Manque d'intuition sociale, troubles sensoriels

Mon dernier emploi occupé a été auxiliaire bibliothécaire, en alternance avec ma formation.

J’alternais le travail en bureau ou je m’occupais de la réception des livres à leur mise en rayon. J’avais besoin de consignes claires, mais une fois intégrées, je savais me montrer plus rapide et efficace. Je travaillais aussi côté public, je faisais du prêt-retour et du rangement. Il était très difficile pour moi de ne pas être angoissée lorsque les gens venaient spontanément me solliciter en rayon (j’étais pourtant là pour ça).

Un jour un homme m’a posé plusieurs questions, à des moments différents. Je n’ai rien vu venir, jusqu’à ce qu’il me touche le bras, ce qui m’a mis très mal, j’ai même fini par aller prendre un anxiolytique. Et il m’a proposé d’aller boire un verre quelques jours après. Je ne comprend pas ce que j’ai pu faire pour qu’il se permette d’agir ainsi : et c’est là que résident mes difficultés dans l’accueil du public. Je ne cerne pas bien les gens et je ne parviens pas à m’ajuster correctement aux différents profils si ceux-ci me sont inconnus. Cela requiert donc beaucoup d’efforts d’observation, dont mes collègues n’avaient pas du tout conscience. Je ne comprenais pas les blagues que faisaient certains usagers, et je ne voyais pas non plus s’ils étaient agacés. Quand j’ai affaire à des personnes inconnues je  me pose sans arrêt des questions.

Je ne pouvais manger que dehors, au calme dans le même restaurant, car la cuisine était trop petite et nous étions les uns sur les autres. Mais cela me revenait cher à force. Et s’il arrivait que je doive rester sur place je me sentais obligée de devoir faire bonne figure, jouer la comédie, parler de la pluie et du beau temps et faire le clown. Là encore, c’est du travail, et c’est épuisant. Il est dur d’accepter qu’il n’y a qu’en jouant en rôle qu’on parvient à tisser du lien avec ses collègues, je me sentais en position d’imposture alors même que j’appréciais beaucoup mon équipe.
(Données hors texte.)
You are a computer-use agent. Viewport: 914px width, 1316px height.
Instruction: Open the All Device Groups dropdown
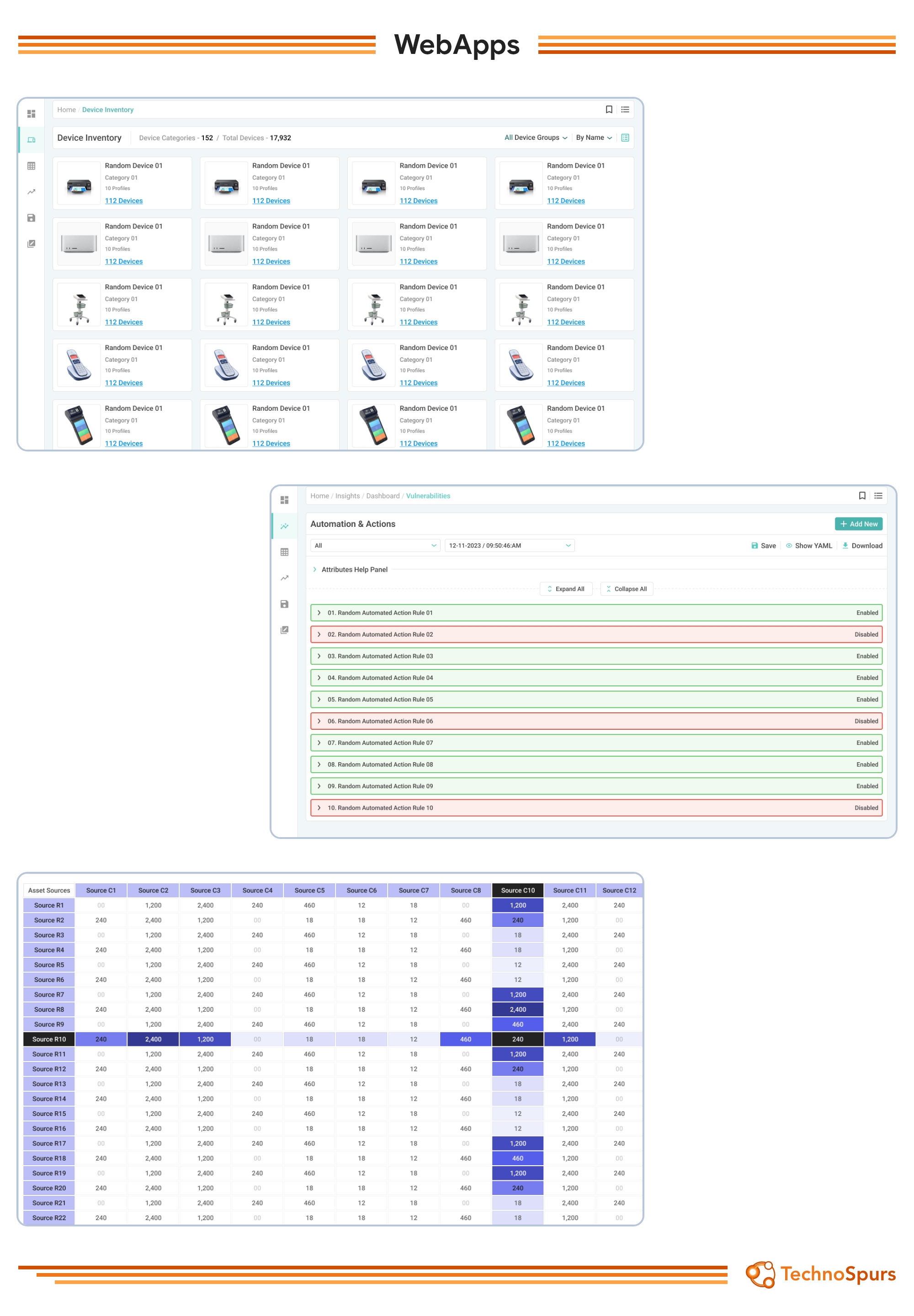click(536, 138)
De plus il y avait des néons et j’avais souvent la migraine en sortant et je voyais flou. Sans compter le temps passé dans les transports en commun, les bruits incessants et les mauvaises odeurs. Tout cela aboutit sur des problèmes d’anxiété, d’insomnie, de somatisation et d’épuisement.

 

L'importance du diagnostic

Du fait de mon autisme non diagnostiqué, j'ai du me chercher et errer pendant plus de dix ans, tant sur le plan des études que sur le plan professionnel. En ont découlé une grande souffrance, un manque de confiance en moi et une famille qui ne croyait pas en moi. Ma santé mentale, affaiblie et instable depuis le lycée, a aussi fortement contribué à tous ces échecs et ces mauvais choix.
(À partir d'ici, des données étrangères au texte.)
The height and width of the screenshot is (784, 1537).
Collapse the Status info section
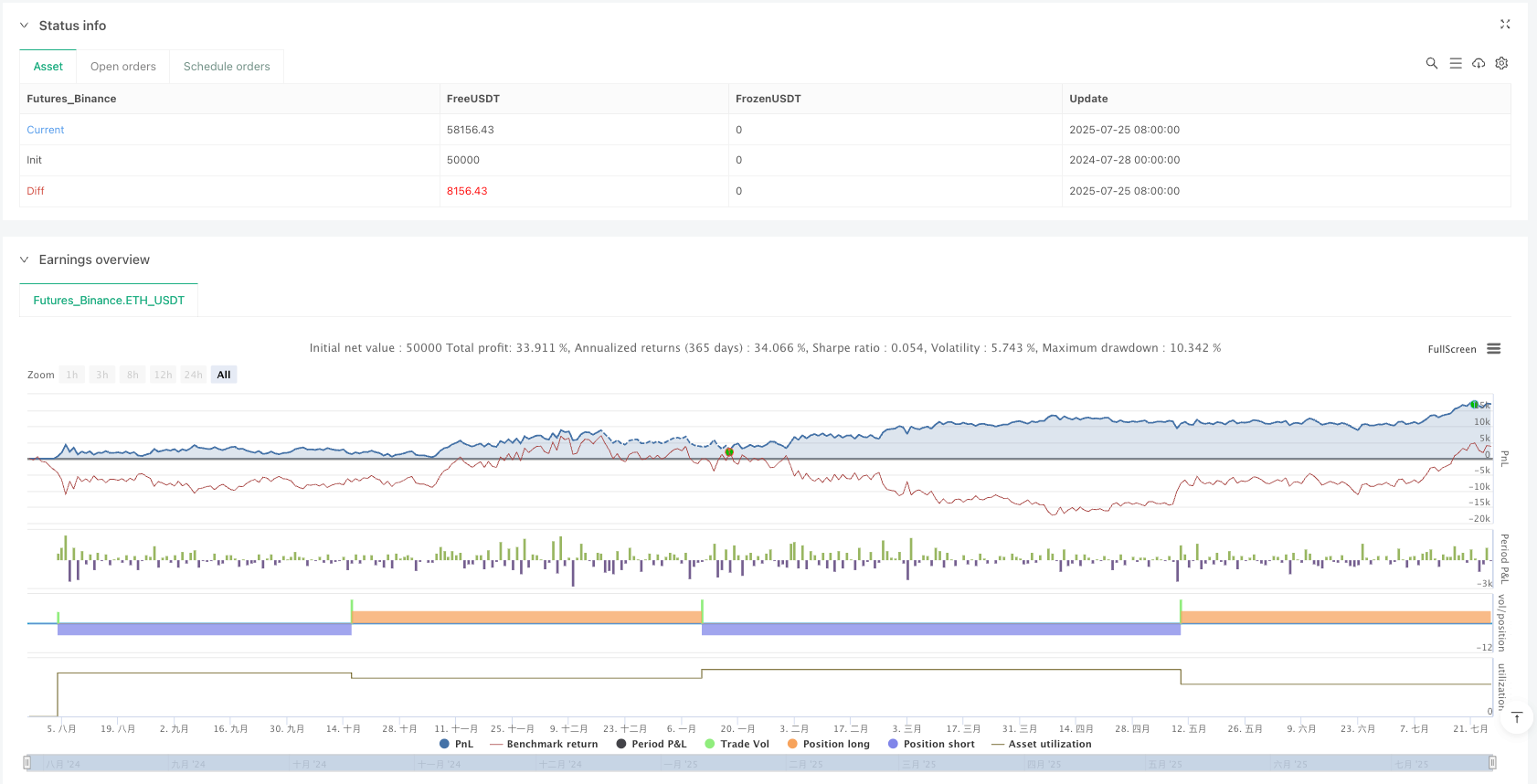(x=25, y=26)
Les choses se sont améliorées maintenant que je connais mon fonctionnement et que j’ai mieux conscience de mes limites. Je sais par exemple qu’il est vital pour moi (comme pour beaucoup de personnes autistes) de ne pas laisser de côté mes intérêts restreints. J’ai aussi besoin d’avoir une vie sociale qui soit cadrée et limitée. J’essaie désormais de concilier ces différents pans de ma vie sans en négliger aucun. La gestion du temps et des tâches du quotidien demeure cependant assez difficile, je m’y perds. Et mes problèmes d’attention (j’ai probablement aussi un trouble de l'attention avec hyperacivité) sont toujours bien présents et handicapants. Pour lutter je médite tous les soirs depuis un an et demi, et j’ai constaté une baisse de mon anxiété ainsi qu’une amélioration de mes capacités de concentration.

 

Aménagements souhaités

J'aimerais travailler ⅘ du temps en bureau, à temps partiel. Si je fais de l’accueil au public, j’aimerais pouvoir être formée par les collègues dès mon arrivée sur le poste pour connaître les profils des usagers (au moins des habitués), et ainsi en avoir moins peur et mieux m’y adapter.

J'aimerais avoir la possibilité de manger seule à mon bureau sans que l’on me dérange et sans que je culpabilise de vouloir être à part. Pouvoir disposer de tickets restaurants. Avoir un petit espace de repli au calme (autre que les toilettes), où je puisse me rendre lors de moments de surcharges émotionnelles ou sensorielles et ainsi pouvoir reprendre par la suite mon travail efficacement. Je vais par ailleurs changer de région pour me délester du stress parisien dans les mois qui viennent. J’aimerais aussi que mes collègues soient sensibilisés sur la question de l’autisme chez les femmes adultes.